=== Exercise materials ===

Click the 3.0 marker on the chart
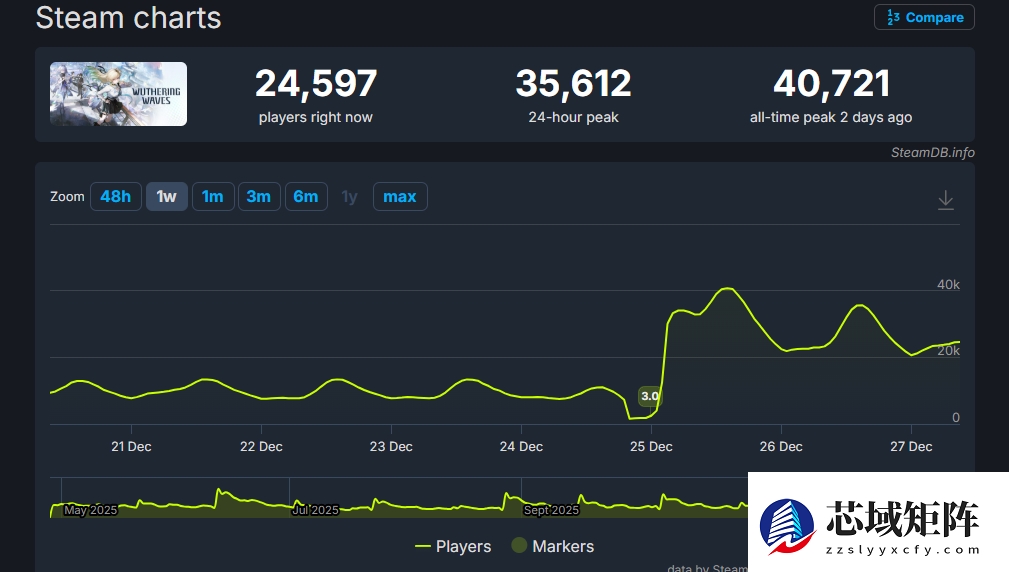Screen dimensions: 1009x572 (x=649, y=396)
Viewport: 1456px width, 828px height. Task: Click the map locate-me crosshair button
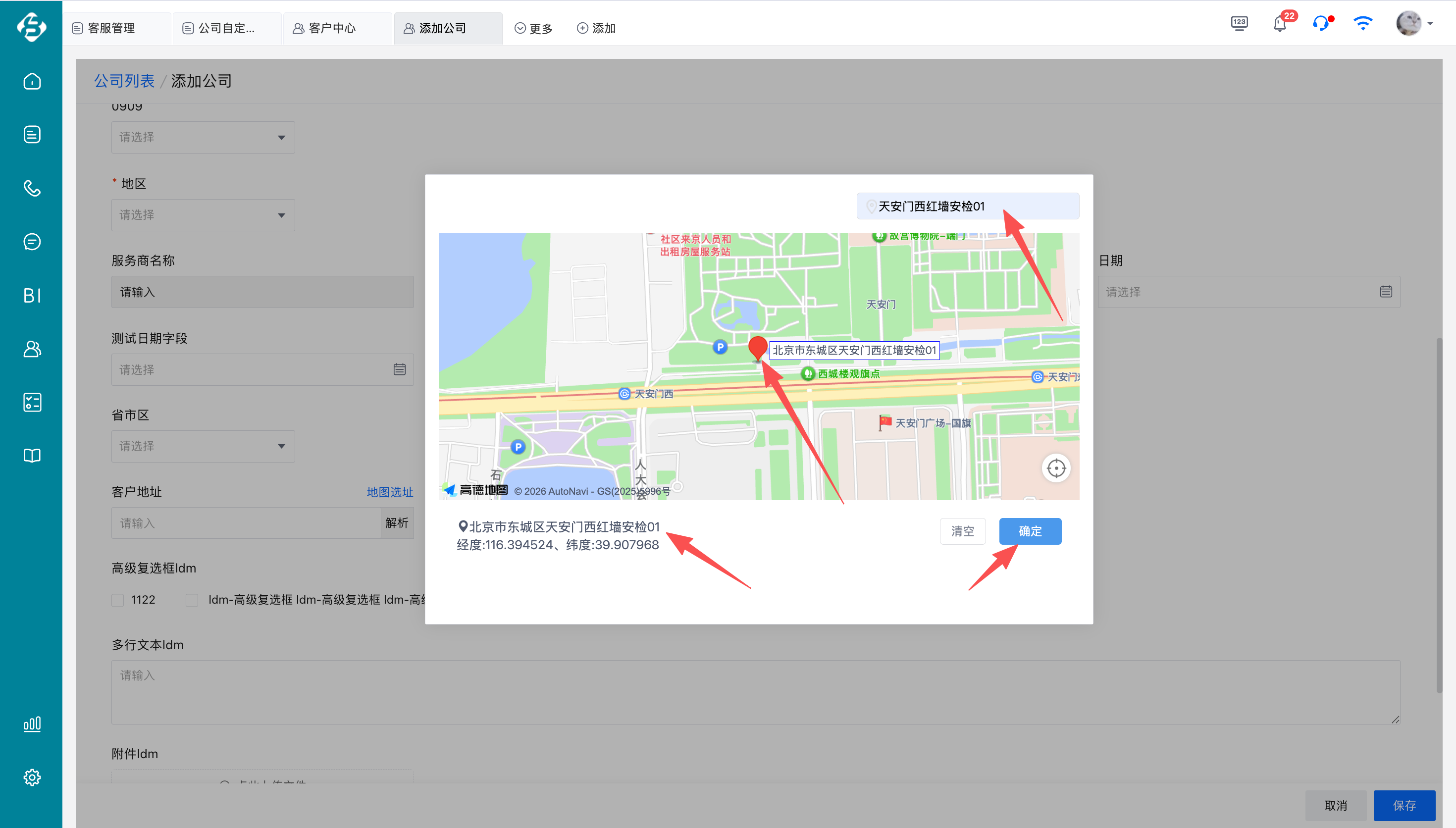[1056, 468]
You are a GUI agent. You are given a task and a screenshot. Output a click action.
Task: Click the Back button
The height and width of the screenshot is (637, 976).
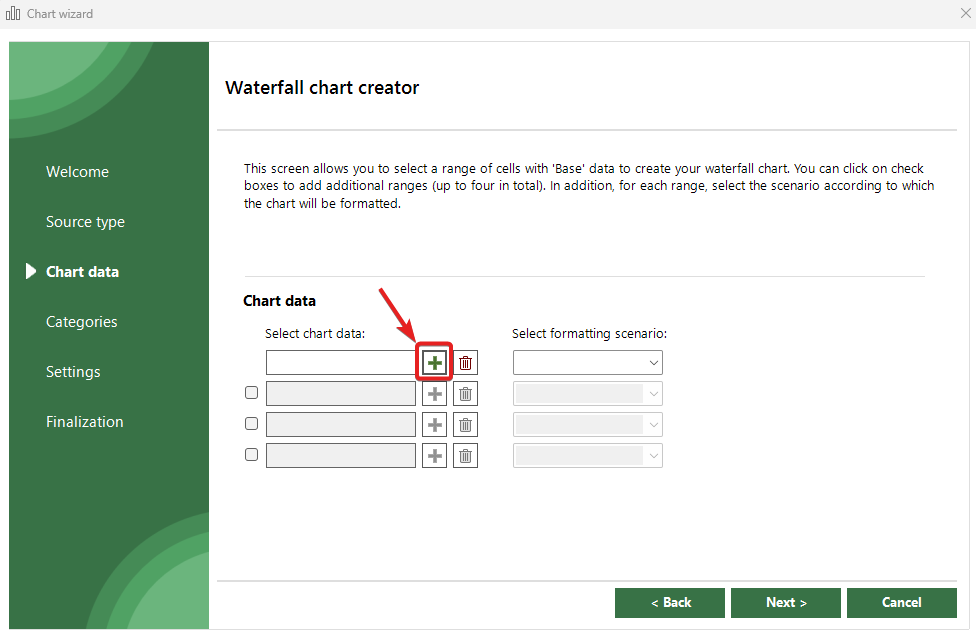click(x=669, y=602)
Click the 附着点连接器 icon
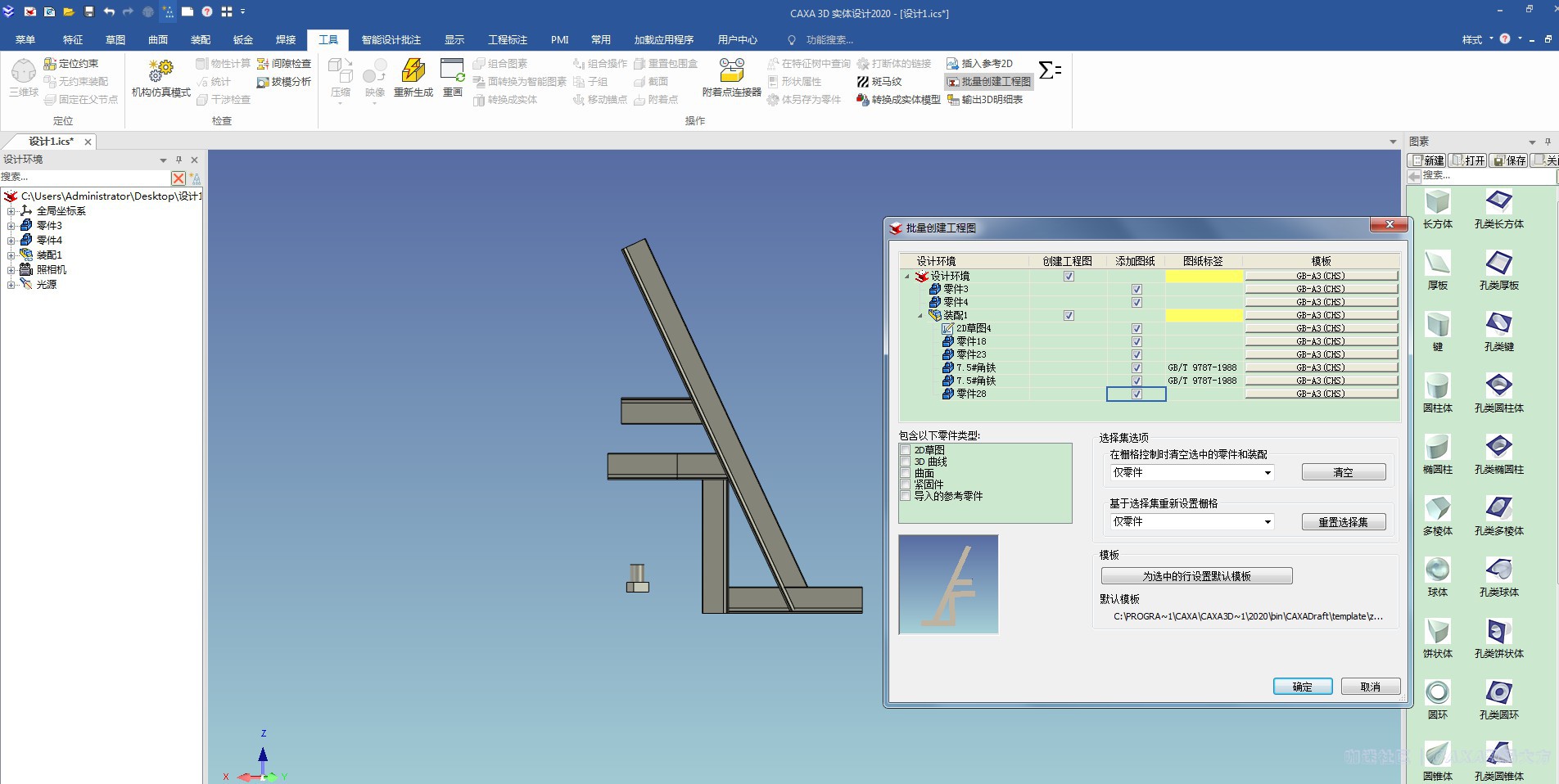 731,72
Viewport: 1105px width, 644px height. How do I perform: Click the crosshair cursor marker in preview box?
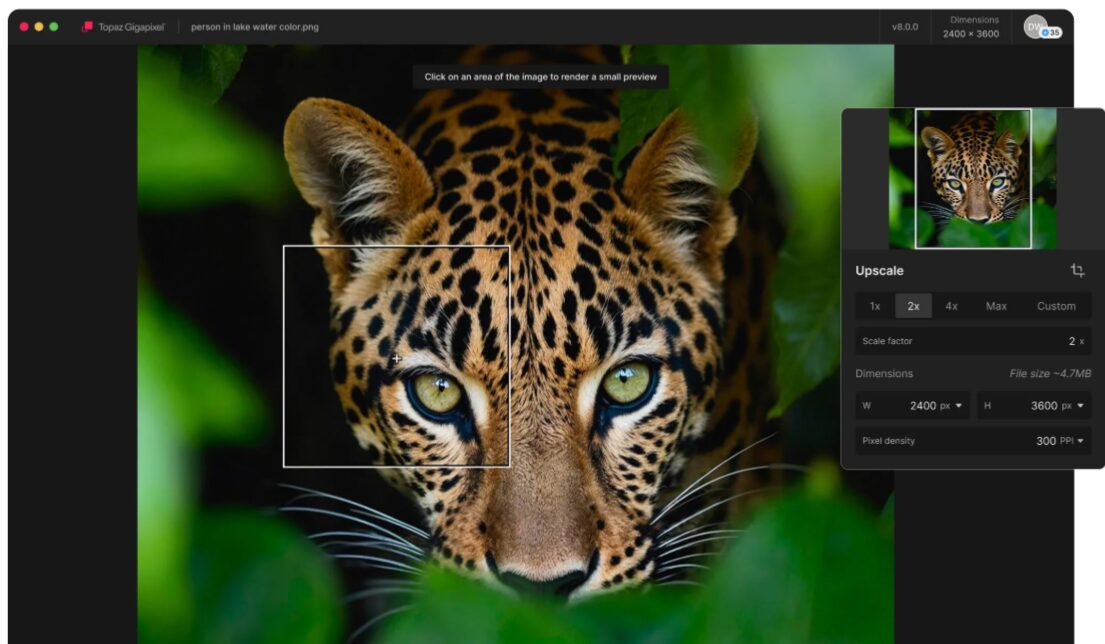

===

▸ **Task details**
Rewrite the listing in full, substituting "Window" for every occurrence of "Viewport" and keeping all other text unchanged. Leave the pictures out of the rewritten version.

▸ **Task response**
Click the 3.0 marker on the chart
Screen dimensions: 1009x572 (x=649, y=396)
Window: 1456px width, 828px height. Task: Click the map locate-me crosshair button
[1056, 468]
You are a GUI agent. You are given a task and a screenshot. Output a click action.
Task: Click the Back button
The height and width of the screenshot is (637, 976).
click(x=669, y=602)
Click the 附着点连接器 icon
 731,72
Window: 1105px width, 644px height. How do I perform: Click the crosshair cursor marker in preview box?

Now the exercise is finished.